CONTROVERSIAL US president Donald Trump has been under the limelight since taking up the oval office in his second term in the White House, with a series of executive actions that have come under heavy scrutiny from world leaders and trading partners.
From its withdrawal from the Paris Agreement, immigration and border issues, withdrawal from major organisations, to imposing tariffs, among other executive decisions taken since his inauguration on January 20 this year, Trump now has leaders engaging in intense discussions about global trade, technology and geopolitical dynamics.
At least according to the World Economic Forum, world leaders are discussing ‘cautious optimism’ on tariffs, European unity on climate goals and how technological innovation could help offset potential disruptions.
In its Pacific Insight publication released this week, ANZ international economist Dr Kishti Sen and senior international economist Tom Kenny said Trump had campaigned on imposing tariffs of at least 60 percent on Chinese imports and of 10-20 percent across the board on every other US trading partner.
Over the weekend, Trump announced 25 percent tariffs on goods from Canada and Mexico on the basis that those countries had not done enough to stem the flow of illegal immigrants and the drug fentanyl.
He had also announced a 10 percent tariff on imports from China.
At this stage, the economists said ANZ Research believed Fiji would be spared from new tariffs, but a broad-based application of higher tariffs could disrupt trade and the global economy, and have negative implications for Fiji.

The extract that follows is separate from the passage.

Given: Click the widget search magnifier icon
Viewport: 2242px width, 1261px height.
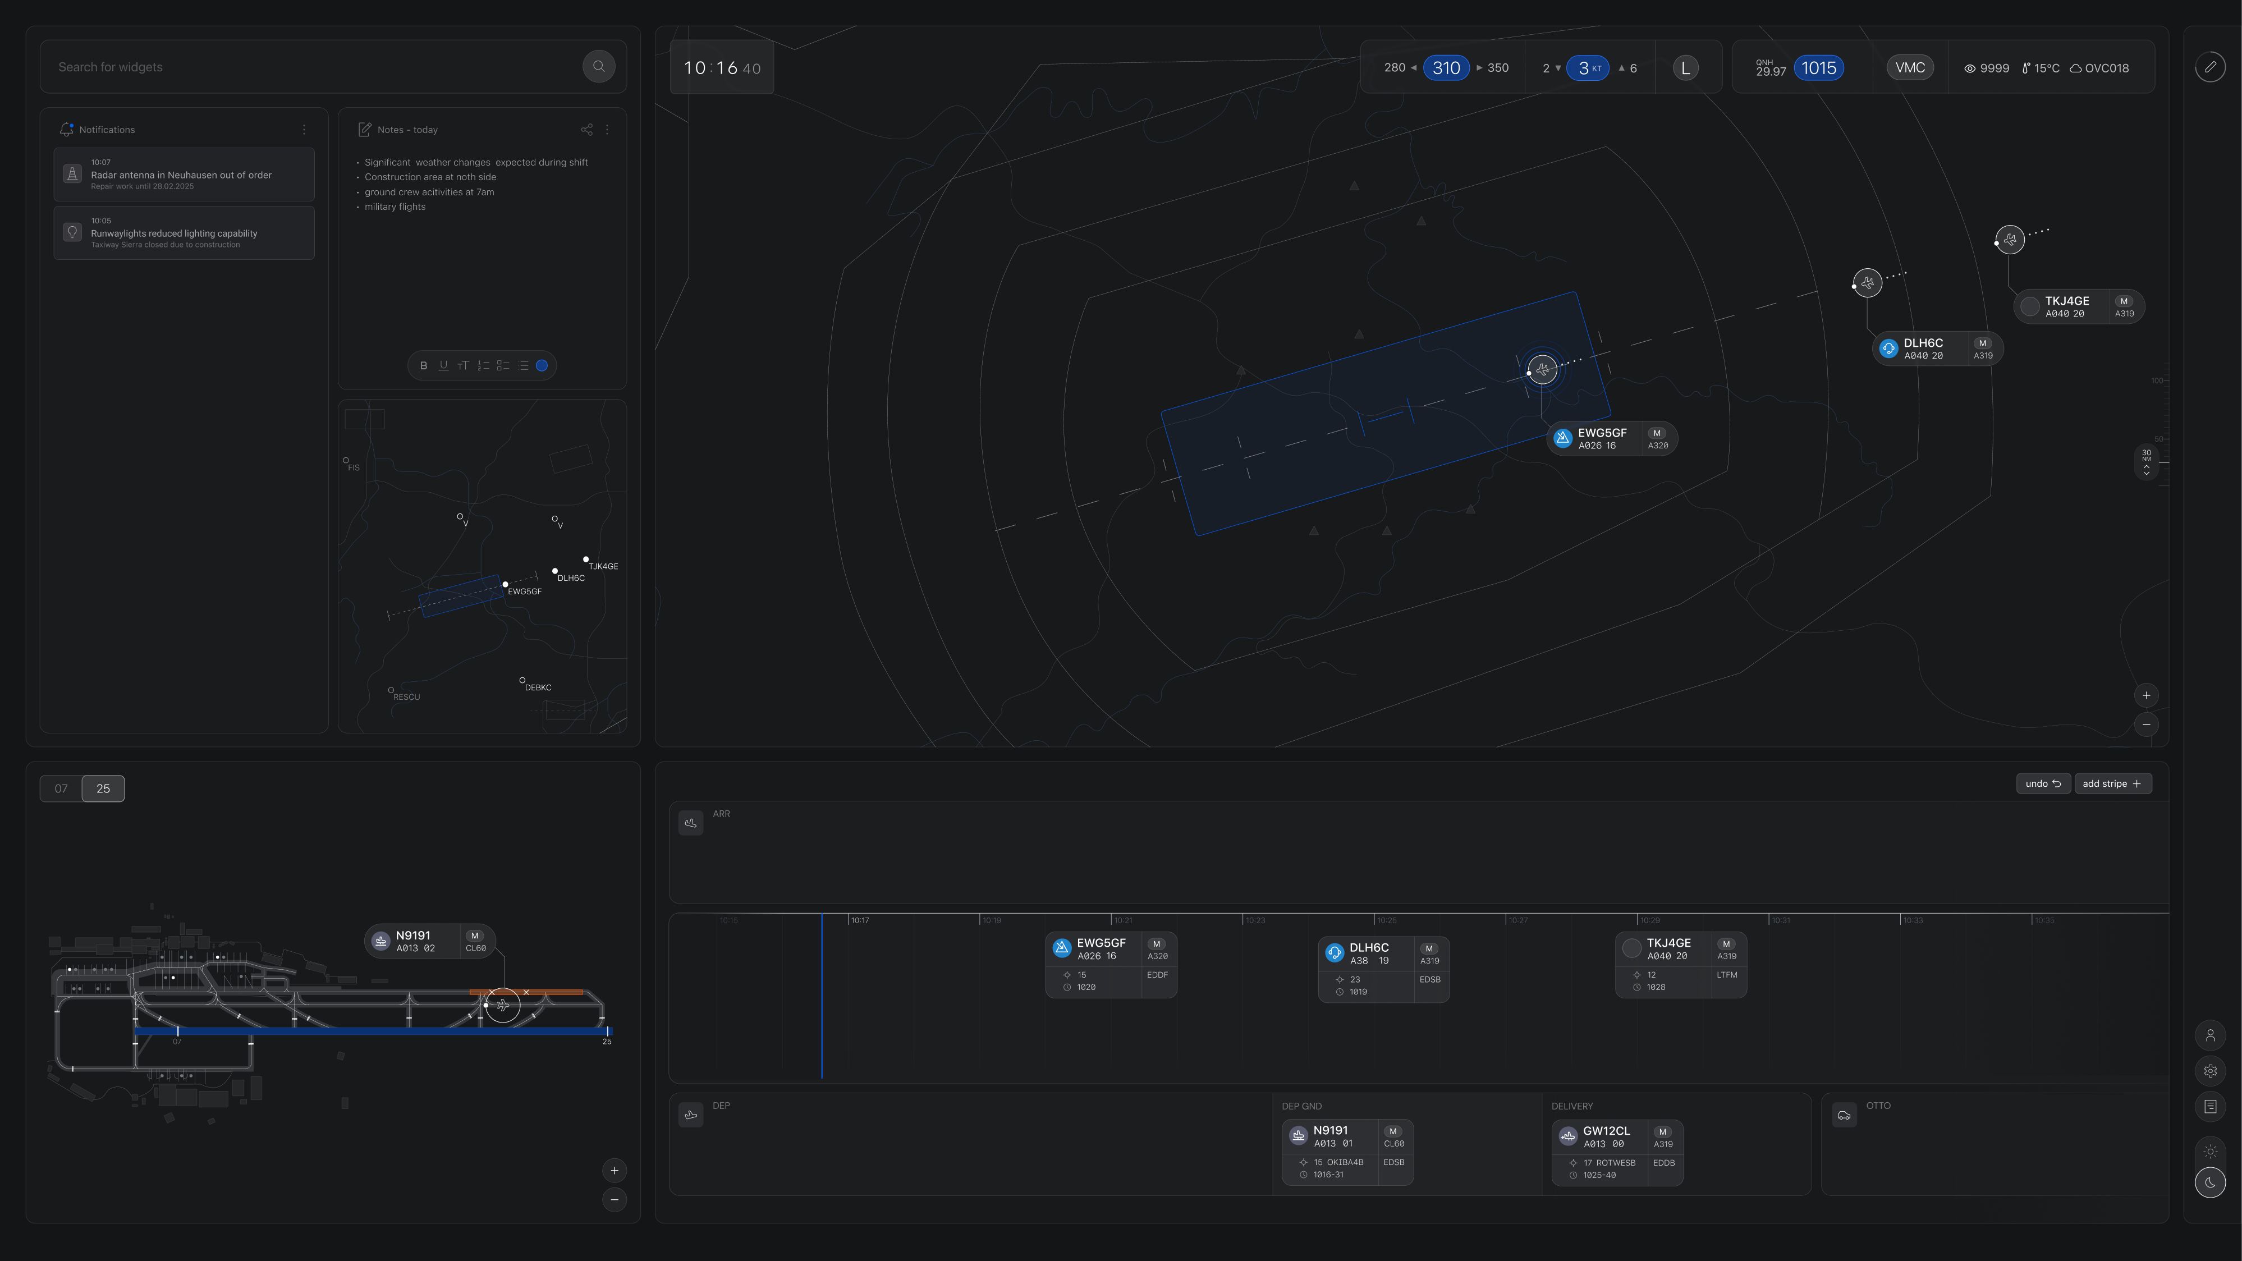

Tariffs will disrupt the global economy and trade
Trump campaigned as a protectionist politician to shore up US industry, but Dr Sen and Mr Kenny said International Monetary Fund (IMF) research suggested a 10 percent ‘tit-for-tat’ import tariff from mid-2025 was likely to see US GDP fall by 0.4 percent this year and another 0.6 percent in 2026.
The economists said the IMF also predicted global imports and exports would fall by 4 percent, sending the global economy into a recession, with global GDP falling 0.3 percent by late 2026.
“A global recession and uncertainty around trade tensions will harm consumer confidence and job security and result in households cutting back on discretionary spending,” the economists said.
They said overseas holidays fell into that category.
“As Fiji’s economy is dominated by the external economic environment, in particular international tourism, a global recession would hurt its prospects.”
Dr Sen and Mr Kenny said only time would tell whether Trump’s focus on tariffs was a negotiation instrument to achieve better outcomes (a lower trade deficit) for the US.
They said if that was the case, a trade war and global recession may be averted.
US likely to withdraw from multilateral trade deals
Dr Sen and Mr Kenny said in his first term, Trump withdrew the US from the Trans-Pacific Partnership (TPP) – a trade agreement between 12 Pacific rim countries, including many Asian powerhouse economies and the US.
The Indo-Pacific Economic Framework (IPEF) agreement was launched by the Biden administration as the successor to the TPP, and includes Australia, Brunei, India, Indonesia, Japan, Republic of Korea, Malaysia, New Zealand, the Philippines, Singapore, Thailand and Vietnam who all represent 40 percent of world GDP.
Fiji is a recent inclusion and is the only Pacific island country in the IPEF.
“Trump is likely to withdraw the US from the IPEF, which would almost certainly signal the end of that agreement.
“We don’t, however, think Fiji will be negatively impacted by the collapse of the IPEF. It enjoys a trade surplus with the US, thanks to bottled water exports. Recent expansions at the water bottling facility mean Fiji’s bottled water exports to the US will continue to grow,” the economists said.
US unlikely to target Fiji’s trading relationship
Dr Sen and Mr Kenny said Fiji’s trade surplus with the US had been constant at around $100million ($US55m) for several years.
Fiji’s main imports from the US are aircraft and aircraft parts, thus the volatility in imports.
The ANZ Pacific Insight reported that bottled water accounted for 85 percent of exports to the US, with processed fish, perfumery plants and kava being the other main exports.
“Overall, the value and volumes are almost negligible compared to the US’s major trading partners often accused by Trump as “not paying their fair share” or of taking advantage.
“Trump’s tariff focus is likely to be on China and Canada, Mexico, and to lesser extent the EU and other allies such as Japan and South Korea.
“It will be interesting to see if he also takes aim at economies like Vietnam or others in the Association of South-East Asian Nations as the manufacturing supply chains shift.
“At this stage, we think Fiji will be spared from higher tariffs, given its relatively small size.”
Dr Sen and Mr Kenny said Trump’s presidency would shape global outcomes and would be closely monitored.
“The extent of his tariffs and trade sanctions will be important to watch.
“If implemented in full, they could derail global growth, which would hurt Fiji’s economy,” the economists said.